Taking a break from some of the more serious topics covered this semester, this week’s discussion was based on popular and compelling conspiracy theories. Moderators Abdikadir Eftin, a senior dual-major in political science and communication, and Miles Anderson, a senior dual major in political science and psychology, sought to keep the discussion fun and open to all ideas, however far fetched they may be.

Preceding each new topic was a short informational video outlining the basics of each theory. Due to the whimsical nature of many conspiracy theories, audience members were encouraged to think outside the box and share their opinions regardless of their knowledge on the topic.

Who is responsible for the JFK assassination?

While nobody mentioned anyone by name with the exception of Lee Harvey Oswald, the man officially charged with the assassination, several members had theories indicating that Oswald was not the real killer. One student pointed out the fact that the trajectory of the bullets through the windshield would have been impossible, or at least very difficult, from the vantage point at which Oswald was discovered. The position that would have made more sense was the bridge nearby. The real shooter may have been in cahoots with Oswald and made his escape in the ensuing chaos. The fact that Oswald was killed before his trial was seen as all too convenient for a government that desperately wanted someone to blame for the assassination.

Has NASA covered up signs of alien life?

The video preceding this question gave an overview of the many claims in the last several decades that people have seen signs of extraterrestrials, but were shot down by the government and their stories written off as hearsay.

This question received mixed responses as many did not think NASA would attempt to cover up alien life. One comment mentioned that the United States would jump at the opportunity to discover something groundbreaking and certainly wouldn’t hide it so that they could be seen as a world leader in extraterrestrial knowledge and contact.

> [Record set]
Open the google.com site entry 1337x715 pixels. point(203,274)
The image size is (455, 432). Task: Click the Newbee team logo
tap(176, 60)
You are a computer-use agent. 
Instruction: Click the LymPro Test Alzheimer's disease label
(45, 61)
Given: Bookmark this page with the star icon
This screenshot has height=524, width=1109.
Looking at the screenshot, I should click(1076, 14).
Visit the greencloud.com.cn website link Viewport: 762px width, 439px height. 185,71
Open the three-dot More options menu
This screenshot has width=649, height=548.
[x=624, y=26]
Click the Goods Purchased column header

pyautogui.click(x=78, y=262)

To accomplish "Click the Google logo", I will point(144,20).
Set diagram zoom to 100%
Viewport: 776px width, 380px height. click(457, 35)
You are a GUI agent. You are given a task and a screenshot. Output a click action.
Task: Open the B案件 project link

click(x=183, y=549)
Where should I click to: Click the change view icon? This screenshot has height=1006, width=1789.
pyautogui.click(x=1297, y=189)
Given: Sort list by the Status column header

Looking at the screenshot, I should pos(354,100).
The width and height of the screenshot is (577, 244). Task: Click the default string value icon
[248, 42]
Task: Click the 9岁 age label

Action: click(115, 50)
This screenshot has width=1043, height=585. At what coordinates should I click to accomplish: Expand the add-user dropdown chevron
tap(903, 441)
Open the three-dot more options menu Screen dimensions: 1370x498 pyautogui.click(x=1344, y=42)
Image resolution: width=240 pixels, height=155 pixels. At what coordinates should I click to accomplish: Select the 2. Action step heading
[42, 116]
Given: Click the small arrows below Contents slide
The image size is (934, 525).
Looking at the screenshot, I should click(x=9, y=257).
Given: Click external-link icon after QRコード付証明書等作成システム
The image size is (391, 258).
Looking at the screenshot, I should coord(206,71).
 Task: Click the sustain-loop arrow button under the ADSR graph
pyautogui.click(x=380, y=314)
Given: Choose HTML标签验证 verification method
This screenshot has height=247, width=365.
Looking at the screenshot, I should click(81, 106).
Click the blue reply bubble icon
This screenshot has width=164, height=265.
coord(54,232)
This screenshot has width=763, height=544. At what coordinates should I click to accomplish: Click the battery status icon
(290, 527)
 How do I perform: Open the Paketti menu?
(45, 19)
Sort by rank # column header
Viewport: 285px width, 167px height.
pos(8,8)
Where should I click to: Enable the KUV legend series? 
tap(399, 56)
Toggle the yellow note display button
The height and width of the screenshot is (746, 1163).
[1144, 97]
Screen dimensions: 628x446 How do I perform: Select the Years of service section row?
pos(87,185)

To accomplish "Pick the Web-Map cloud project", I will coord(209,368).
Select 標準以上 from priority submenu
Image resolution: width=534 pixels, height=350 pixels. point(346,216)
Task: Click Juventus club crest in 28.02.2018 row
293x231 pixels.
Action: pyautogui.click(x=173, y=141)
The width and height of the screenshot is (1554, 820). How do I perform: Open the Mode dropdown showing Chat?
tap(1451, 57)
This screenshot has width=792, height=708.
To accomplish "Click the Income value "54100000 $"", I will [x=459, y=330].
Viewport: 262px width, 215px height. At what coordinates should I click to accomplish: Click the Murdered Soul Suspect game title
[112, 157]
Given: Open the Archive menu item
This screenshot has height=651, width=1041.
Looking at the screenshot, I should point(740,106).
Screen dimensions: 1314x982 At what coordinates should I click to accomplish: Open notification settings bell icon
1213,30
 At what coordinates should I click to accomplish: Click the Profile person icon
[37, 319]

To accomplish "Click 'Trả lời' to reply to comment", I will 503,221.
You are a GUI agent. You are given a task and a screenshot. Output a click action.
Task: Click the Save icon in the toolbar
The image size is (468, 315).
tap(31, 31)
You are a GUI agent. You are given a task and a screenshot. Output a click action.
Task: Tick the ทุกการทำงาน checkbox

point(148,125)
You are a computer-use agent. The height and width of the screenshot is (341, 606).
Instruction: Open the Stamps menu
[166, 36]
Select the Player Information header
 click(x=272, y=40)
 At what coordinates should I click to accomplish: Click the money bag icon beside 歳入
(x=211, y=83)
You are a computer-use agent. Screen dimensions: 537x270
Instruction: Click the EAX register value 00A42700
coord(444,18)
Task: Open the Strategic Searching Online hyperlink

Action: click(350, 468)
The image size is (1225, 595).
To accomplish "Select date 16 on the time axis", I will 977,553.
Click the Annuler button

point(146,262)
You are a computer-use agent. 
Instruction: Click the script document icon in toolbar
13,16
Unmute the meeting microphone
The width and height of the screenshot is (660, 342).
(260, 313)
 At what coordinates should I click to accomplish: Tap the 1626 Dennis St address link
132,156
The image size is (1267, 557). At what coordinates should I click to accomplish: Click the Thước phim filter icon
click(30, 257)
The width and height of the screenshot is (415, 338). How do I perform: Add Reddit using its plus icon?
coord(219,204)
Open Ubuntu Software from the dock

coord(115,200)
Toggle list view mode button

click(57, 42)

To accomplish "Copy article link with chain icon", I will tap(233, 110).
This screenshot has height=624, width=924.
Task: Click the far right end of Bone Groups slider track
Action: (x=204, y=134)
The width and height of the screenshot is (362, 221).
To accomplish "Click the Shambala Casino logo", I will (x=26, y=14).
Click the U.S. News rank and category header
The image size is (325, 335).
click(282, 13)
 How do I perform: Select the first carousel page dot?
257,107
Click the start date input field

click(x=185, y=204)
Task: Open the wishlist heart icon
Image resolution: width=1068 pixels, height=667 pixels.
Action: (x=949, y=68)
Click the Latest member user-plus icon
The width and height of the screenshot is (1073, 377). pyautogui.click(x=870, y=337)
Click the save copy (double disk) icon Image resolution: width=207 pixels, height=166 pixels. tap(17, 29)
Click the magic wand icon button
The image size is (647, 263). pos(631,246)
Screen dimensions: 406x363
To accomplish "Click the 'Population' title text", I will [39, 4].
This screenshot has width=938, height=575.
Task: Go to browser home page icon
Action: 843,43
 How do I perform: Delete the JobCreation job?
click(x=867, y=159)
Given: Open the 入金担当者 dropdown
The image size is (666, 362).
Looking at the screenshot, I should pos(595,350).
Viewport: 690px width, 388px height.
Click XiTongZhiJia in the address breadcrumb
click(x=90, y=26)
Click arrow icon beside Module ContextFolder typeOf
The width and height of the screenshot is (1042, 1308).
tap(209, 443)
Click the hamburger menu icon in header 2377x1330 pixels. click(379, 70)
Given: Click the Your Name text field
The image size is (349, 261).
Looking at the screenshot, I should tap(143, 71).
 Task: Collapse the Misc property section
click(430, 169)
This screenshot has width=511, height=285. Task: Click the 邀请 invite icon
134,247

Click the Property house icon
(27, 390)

> [Exercise task 1] In the passage on the conspiracy theories discussion, substitute "Hosts" for "Moderators" and write out the text that begins at the words "Taking a break" and stops after "on the topic.".
> [Exercise task 2] In the passage on the conspiracy theories discussion, which position did one student say would have made more sense for the shooter?
> [Exercise task 3] Carry on the passage on the conspiracy theories discussion from its final sentence.

> [Expected answer 1]
Taking a break from some of the more serious topics covered this semester, this week’s discussion was based on popular and compelling conspiracy theories. Hosts Abdikadir Eftin, a senior dual-major in political science and communication, and Miles Anderson, a senior dual major in political science and psychology, sought to keep the discussion fun and open to all ideas, however far fetched they may be.

Preceding each new topic was a short informational video outlining the basics of each theory. Due to the whimsical nature of many conspiracy theories, audience members were encouraged to think outside the box and share their opinions regardless of their knowledge on the topic.

> [Expected answer 2] The bridge nearby.

> [Expected answer 3]
The other half of the room believed they did and would actively hide signs of alien life, citing reasons ranging from avoiding a global panic to wanting to preserve the superior technology introduced by alien species for government use.

If NASA had information about ETs, but the news was bad, would you still want to know?

Mixed responses came from this question. The most common response was that they would want to know so they could do whatever they wanted with the time they had left. Others disagreed and preferred ignorance to problems that they have no control over. A third party indicated that it depends on what that bad news is. If it was a pending doomsday, they would want to know, but if the bad news was that an alien race was holding Earth hostage and demanded human sacrifices once a year or Earth would be destroyed, they would rather live in ignorance.

Why do people still believe in the Illuminati?

Regardless of the belief in the continued existence of the Illuminati, audience members across the board agreed that people love having something to blame for mysterious or unsettling events. One individual cited the common phrase “sometimes truth is stranger than fiction”, meaning that human beings have a tendency to believe the simplest explanation for things and blaming strange world events or occurrences on a secret society of powerful people is often easier than vetting out the more bizarre truth.

Though the existence of the Illuminati is confirmed earlier in history, the trail appears to go cold in the last hundred years. Some audience members believe it no longer exists while others believe that they simply got better at concealing their existence.

Thoughts about the north tower’s appearance of a controlled collapse during 9/11?

Preceding this question, a video of the north tower collapsing with some explanations of similarities between the north tower collapse and controlled demolitions was shown.

Without diving too deep into the physics of the collapse, audience members indicated that it certainly appeared as if there were blasts throughout the building as it collapsed into itself. The most compelling element was the fact that the building appears to be collapsing downward at the same speed as free falling debris which doesn’t seem possible unless there are blasts occurring on each level to allow the building to fall downward with minimal resistance.

Several audience members mentioned that a big reason they don't believe this particular conspiracy theory is because there isn't a compelling reason why the government would instigate 9/11. Theories include a desire to take control of the oil in the middle east, fostering national unity, and several others but those reasons aren’t enough for most members of the audience.

The engaging but lighthearted nature of the discussion left audience members wanting more and, if nothing else, provided interesting material for future late-night conversations and a reason to dive deeper into the strange corners of YouTube.